:: Text shown ::
Metadata-Version: 2.4
Name: pypi-tea
Version: 0.2.2
Summary: TEA Server for PyPI Package SBOMs
License-Expression: Apache-2.0
License-File: LICENSE
Requires-Python: >=3.14
Requires-Dist: cyclonedx-python-lib[json-validation]>=11.6.0
Requires-Dist: fastapi>=0.115
Requires-Dist: httpx>=0.27
Requires-Dist: libtea>=0.4.0
Requires-Dist: packageurl-python>=0.15
Requires-Dist: pydantic-settings>=2.13.1
Requires-Dist: redis[hiredis]>=5.0
Requires-Dist: remotezip>=0.12
Requires-Dist: spdx-tools>=0.8.3
Requires-Dist: uvicorn[standard]>=0.30
Description-Content-Type: text/markdown

# pypi-tea

[![CI](https://github.com/sbomify/pypi-tea/actions/workflows/ci.yaml/badge.svg)](https://github.com/sbomify/pypi-tea/actions/workflows/ci.yaml)
[![PyPI version](https://img.shields.io/pypi/v/pypi-tea.svg)](https://pypi.org/project/pypi-tea/)
[![Python](https://img.shields.io/badge/python-3.14%2B-blue)](https://pypi.org/project/pypi-tea/)
[![License](https://img.shields.io/github/license/sbomify/pypi-tea.svg)](https://github.com/sbomify/pypi-tea/blob/master/LICENSE)

:: Exercise ::
According to the package metadata, what is the minimum Python version required?

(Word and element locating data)
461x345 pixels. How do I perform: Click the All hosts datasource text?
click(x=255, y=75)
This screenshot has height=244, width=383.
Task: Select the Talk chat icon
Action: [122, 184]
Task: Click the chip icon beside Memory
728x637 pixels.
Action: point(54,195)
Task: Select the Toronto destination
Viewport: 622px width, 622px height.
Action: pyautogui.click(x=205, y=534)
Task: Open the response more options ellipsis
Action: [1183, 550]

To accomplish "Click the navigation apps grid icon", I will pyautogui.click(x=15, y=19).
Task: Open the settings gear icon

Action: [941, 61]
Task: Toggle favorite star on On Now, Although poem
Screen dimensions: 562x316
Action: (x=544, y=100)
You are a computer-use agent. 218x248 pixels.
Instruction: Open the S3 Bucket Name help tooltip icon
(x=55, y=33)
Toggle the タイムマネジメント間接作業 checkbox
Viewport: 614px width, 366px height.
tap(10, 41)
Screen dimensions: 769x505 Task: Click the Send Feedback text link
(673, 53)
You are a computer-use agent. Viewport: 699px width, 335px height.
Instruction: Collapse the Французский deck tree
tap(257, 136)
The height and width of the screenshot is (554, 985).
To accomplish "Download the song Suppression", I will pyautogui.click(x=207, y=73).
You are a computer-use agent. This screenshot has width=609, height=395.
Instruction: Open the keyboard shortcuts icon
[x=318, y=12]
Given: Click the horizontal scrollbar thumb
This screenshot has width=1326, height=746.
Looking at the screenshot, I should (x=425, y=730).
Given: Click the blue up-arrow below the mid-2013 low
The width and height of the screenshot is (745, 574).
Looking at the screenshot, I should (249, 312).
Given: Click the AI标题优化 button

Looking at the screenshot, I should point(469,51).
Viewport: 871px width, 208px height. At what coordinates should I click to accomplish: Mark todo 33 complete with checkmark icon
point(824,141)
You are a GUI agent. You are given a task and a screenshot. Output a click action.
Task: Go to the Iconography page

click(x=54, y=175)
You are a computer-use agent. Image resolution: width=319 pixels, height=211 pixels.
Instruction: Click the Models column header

:: Finished exercise ::
Python 3.14 or later.